» PROBLEM TO SOLVE
Convert these lines into a JSON list of strings, one string per line, omitting blank lines.

-- Start SUPPLIED DATA --

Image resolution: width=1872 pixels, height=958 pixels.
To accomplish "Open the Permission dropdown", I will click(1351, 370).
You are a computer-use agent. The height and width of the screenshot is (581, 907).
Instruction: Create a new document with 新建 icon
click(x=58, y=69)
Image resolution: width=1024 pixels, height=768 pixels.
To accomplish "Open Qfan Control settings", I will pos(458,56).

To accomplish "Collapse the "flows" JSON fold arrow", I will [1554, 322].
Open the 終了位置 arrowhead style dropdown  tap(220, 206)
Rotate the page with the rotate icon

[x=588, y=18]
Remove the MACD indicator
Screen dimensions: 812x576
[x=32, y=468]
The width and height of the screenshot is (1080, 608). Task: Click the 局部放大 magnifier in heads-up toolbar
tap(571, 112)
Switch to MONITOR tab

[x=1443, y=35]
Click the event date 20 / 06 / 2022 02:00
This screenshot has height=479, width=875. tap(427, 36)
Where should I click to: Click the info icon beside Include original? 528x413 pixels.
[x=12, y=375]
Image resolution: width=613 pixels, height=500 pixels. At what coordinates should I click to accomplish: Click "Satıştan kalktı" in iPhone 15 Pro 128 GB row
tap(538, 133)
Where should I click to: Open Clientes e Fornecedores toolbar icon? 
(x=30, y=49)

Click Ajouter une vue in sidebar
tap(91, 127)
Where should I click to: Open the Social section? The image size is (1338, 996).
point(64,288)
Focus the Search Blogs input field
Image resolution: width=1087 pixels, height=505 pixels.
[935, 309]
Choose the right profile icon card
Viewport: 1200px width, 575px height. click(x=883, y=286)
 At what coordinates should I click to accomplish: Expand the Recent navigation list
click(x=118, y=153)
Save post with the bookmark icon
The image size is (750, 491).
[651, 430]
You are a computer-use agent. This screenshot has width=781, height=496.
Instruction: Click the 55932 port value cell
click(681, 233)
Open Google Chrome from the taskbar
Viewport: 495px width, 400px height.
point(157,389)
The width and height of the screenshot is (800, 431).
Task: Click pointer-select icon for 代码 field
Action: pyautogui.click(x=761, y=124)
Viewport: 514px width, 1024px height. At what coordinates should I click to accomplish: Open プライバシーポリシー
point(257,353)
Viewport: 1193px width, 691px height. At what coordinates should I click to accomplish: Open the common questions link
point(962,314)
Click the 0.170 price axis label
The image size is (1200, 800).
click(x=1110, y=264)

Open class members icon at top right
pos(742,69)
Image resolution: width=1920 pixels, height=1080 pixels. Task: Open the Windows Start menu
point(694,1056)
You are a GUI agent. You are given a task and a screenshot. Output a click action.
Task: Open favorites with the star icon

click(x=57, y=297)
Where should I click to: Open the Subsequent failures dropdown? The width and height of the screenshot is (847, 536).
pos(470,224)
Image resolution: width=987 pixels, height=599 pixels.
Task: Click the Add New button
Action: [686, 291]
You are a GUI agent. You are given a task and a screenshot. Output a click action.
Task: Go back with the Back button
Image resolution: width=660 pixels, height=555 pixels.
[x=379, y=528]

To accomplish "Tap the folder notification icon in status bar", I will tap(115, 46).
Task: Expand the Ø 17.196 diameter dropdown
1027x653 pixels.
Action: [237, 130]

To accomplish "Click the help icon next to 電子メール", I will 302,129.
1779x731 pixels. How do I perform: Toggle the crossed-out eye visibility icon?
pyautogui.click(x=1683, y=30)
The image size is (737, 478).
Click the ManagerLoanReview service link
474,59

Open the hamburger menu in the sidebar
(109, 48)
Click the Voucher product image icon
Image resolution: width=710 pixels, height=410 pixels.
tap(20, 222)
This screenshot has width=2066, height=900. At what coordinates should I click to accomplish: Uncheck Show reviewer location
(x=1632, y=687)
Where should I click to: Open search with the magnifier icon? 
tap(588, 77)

-- End SUPPLIED DATA --

» REPLY TO THE TASK
[
  "Image resolution: width=1872 pixels, height=958 pixels.",
  "To accomplish \"Open the Permission dropdown\", I will click(1351, 370).",
  "You are a computer-use agent. The height and width of the screenshot is (581, 907).",
  "Instruction: Create a new document with 新建 icon",
  "click(x=58, y=69)",
  "Image resolution: width=1024 pixels, height=768 pixels.",
  "To accomplish \"Open Qfan Control settings\", I will pos(458,56).",
  "To accomplish \"Collapse the \"flows\" JSON fold arrow\", I will [1554, 322].",
  "Open the 終了位置 arrowhead style dropdown  tap(220, 206)",
  "Rotate the page with the rotate icon",
  "[x=588, y=18]",
  "Remove the MACD indicator",
  "Screen dimensions: 812x576",
  "[x=32, y=468]",
  "The width and height of the screenshot is (1080, 608). Task: Click the 局部放大 magnifier in heads-up toolbar",
  "tap(571, 112)",
  "Switch to MONITOR tab",
  "[x=1443, y=35]",
  "Click the event date 20 / 06 / 2022 02:00",
  "This screenshot has height=479, width=875. tap(427, 36)",
  "Where should I click to: Click the info icon beside Include original? 528x413 pixels.",
  "[x=12, y=375]",
  "Image resolution: width=613 pixels, height=500 pixels. At what coordinates should I click to accomplish: Click \"Satıştan kalktı\" in iPhone 15 Pro 128 GB row",
  "tap(538, 133)",
  "Where should I click to: Open Clientes e Fornecedores toolbar icon? ",
  "(x=30, y=49)",
  "Click Ajouter une vue in sidebar",
  "tap(91, 127)",
  "Where should I click to: Open the Social section? The image size is (1338, 996).",
  "point(64,288)",
  "Focus the Search Blogs input field",
  "Image resolution: width=1087 pixels, height=505 pixels.",
  "[935, 309]",
  "Choose the right profile icon card",
  "Viewport: 1200px width, 575px height. click(x=883, y=286)",
  " At what coordinates should I click to accomplish: Expand the Recent navigation list",
  "click(x=118, y=153)",
  "Save post with the bookmark icon",
  "The image size is (750, 491).",
  "[651, 430]",
  "You are a computer-use agent. This screenshot has width=781, height=496.",
  "Instruction: Click the 55932 port value cell",
  "click(681, 233)",
  "Open Google Chrome from the taskbar",
  "Viewport: 495px width, 400px height.",
  "point(157,389)",
  "The width and height of the screenshot is (800, 431).",
  "Task: Click pointer-select icon for 代码 field",
  "Action: pyautogui.click(x=761, y=124)",
  "Viewport: 514px width, 1024px height. At what coordinates should I click to accomplish: Open プライバシーポリシー",
  "point(257,353)",
  "Viewport: 1193px width, 691px height. At what coordinates should I click to accomplish: Open the common questions link",
  "point(962,314)",
  "Click the 0.170 price axis label",
  "The image size is (1200, 800).",
  "click(x=1110, y=264)",
  "Open class members icon at top right",
  "pos(742,69)",
  "Image resolution: width=1920 pixels, height=1080 pixels. Task: Open the Windows Start menu",
  "point(694,1056)",
  "You are a GUI agent. You are given a task and a screenshot. Output a click action.",
  "Task: Open favorites with the star icon",
  "click(x=57, y=297)",
  "Where should I click to: Open the Subsequent failures dropdown? The width and height of the screenshot is (847, 536).",
  "pos(470,224)",
  "Image resolution: width=987 pixels, height=599 pixels.",
  "Task: Click the Add New button",
  "Action: [686, 291]",
  "You are a GUI agent. You are given a task and a screenshot. Output a click action.",
  "Task: Go back with the Back button",
  "Image resolution: width=660 pixels, height=555 pixels.",
  "[x=379, y=528]",
  "To accomplish \"Tap the folder notification icon in status bar\", I will tap(115, 46).",
  "Task: Expand the Ø 17.196 diameter dropdown",
  "1027x653 pixels.",
  "Action: [237, 130]",
  "To accomplish \"Click the help icon next to 電子メール\", I will 302,129.",
  "1779x731 pixels. How do I perform: Toggle the crossed-out eye visibility icon?",
  "pyautogui.click(x=1683, y=30)",
  "The image size is (737, 478).",
  "Click the ManagerLoanReview service link",
  "474,59",
  "Open the hamburger menu in the sidebar",
  "(109, 48)",
  "Click the Voucher product image icon",
  "Image resolution: width=710 pixels, height=410 pixels.",
  "tap(20, 222)",
  "This screenshot has width=2066, height=900. At what coordinates should I click to accomplish: Uncheck Show reviewer location",
  "(x=1632, y=687)",
  "Where should I click to: Open search with the magnifier icon? ",
  "tap(588, 77)"
]